The Longlist is then whittled down to a Shortlist of 10 albums, one of which will be chosen by music fans via an online public vote and the others decided by The SAY Award judging panel. Previous judges have included the composer Craig Armstrong, Turner Prize winning artists Douglas Gordon and Susan Philipsz, Filmmaker Lynne Ramsey, DJ and Promoter Sarra Wild, Edinburgh International Festival Director Fergus Linehan, Sub Club Partner/Director Barry Price and Scottish Ballet’s Sophie Laplane.
Robert Kilpatrick, General Manager at Scottish Music Industry Association said: “This year The SAY Award makes its Edinburgh debut, and what better way to kick things off than by hosting Live at the Longlist at The Queen’s Hall as part of the iconic venue’s 40th anniversary celebrations.
“Join us for a night championing the incredible strength and diversity of Scottish music, with a stellar line-up of previous nominees performing and the announcement of the twenty outstanding Scottish albums that will make up this year’s Longlist. We’re delighted that the event is raising funds for Help Musicians Scotland, our charity partner, who do such vital work supporting the physical and mental wellbeing of artists who continually give Scotland its rich, valued and vibrant cultural identity.”

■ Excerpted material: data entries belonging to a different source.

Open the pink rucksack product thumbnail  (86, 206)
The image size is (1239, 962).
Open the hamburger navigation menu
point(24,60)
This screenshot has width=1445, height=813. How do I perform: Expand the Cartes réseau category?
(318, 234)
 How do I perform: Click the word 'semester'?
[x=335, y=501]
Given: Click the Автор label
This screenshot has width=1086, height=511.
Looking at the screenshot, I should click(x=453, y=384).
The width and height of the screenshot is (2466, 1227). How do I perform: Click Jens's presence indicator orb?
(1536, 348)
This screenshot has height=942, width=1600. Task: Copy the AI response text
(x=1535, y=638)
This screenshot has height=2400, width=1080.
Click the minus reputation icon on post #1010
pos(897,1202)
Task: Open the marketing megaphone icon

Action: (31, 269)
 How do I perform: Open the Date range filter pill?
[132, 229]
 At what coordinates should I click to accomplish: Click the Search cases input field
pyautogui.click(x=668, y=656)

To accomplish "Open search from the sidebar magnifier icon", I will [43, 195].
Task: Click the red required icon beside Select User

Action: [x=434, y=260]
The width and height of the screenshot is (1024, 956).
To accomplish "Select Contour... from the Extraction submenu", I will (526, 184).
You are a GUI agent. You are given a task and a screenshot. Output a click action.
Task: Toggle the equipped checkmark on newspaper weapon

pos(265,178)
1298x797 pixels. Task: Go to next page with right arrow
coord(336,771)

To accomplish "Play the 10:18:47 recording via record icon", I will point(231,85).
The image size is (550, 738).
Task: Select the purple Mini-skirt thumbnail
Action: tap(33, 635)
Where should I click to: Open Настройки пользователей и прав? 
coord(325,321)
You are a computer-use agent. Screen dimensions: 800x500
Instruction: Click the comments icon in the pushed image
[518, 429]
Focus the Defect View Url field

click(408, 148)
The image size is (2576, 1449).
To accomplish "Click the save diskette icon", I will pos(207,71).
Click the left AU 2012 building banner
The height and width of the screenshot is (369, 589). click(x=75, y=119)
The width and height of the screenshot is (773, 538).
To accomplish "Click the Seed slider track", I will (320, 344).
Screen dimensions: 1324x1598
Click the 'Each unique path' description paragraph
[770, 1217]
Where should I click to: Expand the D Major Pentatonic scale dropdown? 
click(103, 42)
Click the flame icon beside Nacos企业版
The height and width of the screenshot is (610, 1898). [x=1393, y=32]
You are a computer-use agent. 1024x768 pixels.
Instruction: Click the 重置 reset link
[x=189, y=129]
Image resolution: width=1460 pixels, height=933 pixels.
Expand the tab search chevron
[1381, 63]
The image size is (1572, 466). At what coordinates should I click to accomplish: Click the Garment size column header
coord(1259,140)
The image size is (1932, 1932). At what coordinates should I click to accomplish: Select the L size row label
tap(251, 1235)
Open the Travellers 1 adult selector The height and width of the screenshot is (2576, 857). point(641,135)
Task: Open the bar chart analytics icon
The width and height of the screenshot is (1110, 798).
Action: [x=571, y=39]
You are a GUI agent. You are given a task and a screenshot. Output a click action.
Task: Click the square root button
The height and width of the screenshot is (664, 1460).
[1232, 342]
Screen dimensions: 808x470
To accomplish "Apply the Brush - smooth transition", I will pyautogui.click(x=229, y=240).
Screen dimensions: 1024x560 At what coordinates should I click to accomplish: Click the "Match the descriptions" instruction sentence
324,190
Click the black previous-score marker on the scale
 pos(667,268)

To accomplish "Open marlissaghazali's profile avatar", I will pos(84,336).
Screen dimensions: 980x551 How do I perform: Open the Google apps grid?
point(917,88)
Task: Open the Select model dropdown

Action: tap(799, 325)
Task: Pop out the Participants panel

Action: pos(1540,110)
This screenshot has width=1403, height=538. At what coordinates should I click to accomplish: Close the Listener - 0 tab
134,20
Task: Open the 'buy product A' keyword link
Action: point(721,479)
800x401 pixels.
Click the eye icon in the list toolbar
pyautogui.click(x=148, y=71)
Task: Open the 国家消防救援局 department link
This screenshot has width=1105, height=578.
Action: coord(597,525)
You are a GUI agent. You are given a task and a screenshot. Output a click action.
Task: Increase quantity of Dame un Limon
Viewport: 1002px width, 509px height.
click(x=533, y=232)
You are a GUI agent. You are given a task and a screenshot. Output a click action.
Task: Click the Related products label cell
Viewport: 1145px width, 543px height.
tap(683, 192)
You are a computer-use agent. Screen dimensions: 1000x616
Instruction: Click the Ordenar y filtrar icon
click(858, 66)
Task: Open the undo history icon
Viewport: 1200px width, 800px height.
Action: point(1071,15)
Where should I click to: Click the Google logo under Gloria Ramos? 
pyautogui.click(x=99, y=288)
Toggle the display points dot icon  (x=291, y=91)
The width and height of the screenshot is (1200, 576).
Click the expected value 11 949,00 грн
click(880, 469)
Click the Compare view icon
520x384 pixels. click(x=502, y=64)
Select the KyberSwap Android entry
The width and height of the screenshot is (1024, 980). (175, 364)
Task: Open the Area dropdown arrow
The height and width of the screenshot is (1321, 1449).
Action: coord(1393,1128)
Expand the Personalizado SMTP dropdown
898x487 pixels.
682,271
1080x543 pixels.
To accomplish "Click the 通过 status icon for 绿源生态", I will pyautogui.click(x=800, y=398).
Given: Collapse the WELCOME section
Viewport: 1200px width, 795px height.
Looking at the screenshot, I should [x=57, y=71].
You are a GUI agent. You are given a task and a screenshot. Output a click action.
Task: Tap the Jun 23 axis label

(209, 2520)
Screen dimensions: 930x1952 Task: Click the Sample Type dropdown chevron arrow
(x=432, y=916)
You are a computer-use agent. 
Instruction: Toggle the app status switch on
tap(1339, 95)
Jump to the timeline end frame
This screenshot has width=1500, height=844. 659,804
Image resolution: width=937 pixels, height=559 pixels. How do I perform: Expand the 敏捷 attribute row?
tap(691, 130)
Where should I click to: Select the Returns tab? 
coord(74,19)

Previous winners of The SAY Award include Young Fathers Cocoa Sugar (2018), Sacred Paws Strike A Match (2017), Anna Meredith Varmints (2016), Kathryn Joseph Bones You Have Thrown Me And Blood I’ve Spilled (2015), Young Fathers Tape Two (2014), RM Hubbert Thirteen Lost & Found (2013) and the inaugural winner Bill Wells and Aidan Moffat Everything’s Getting Older (2012).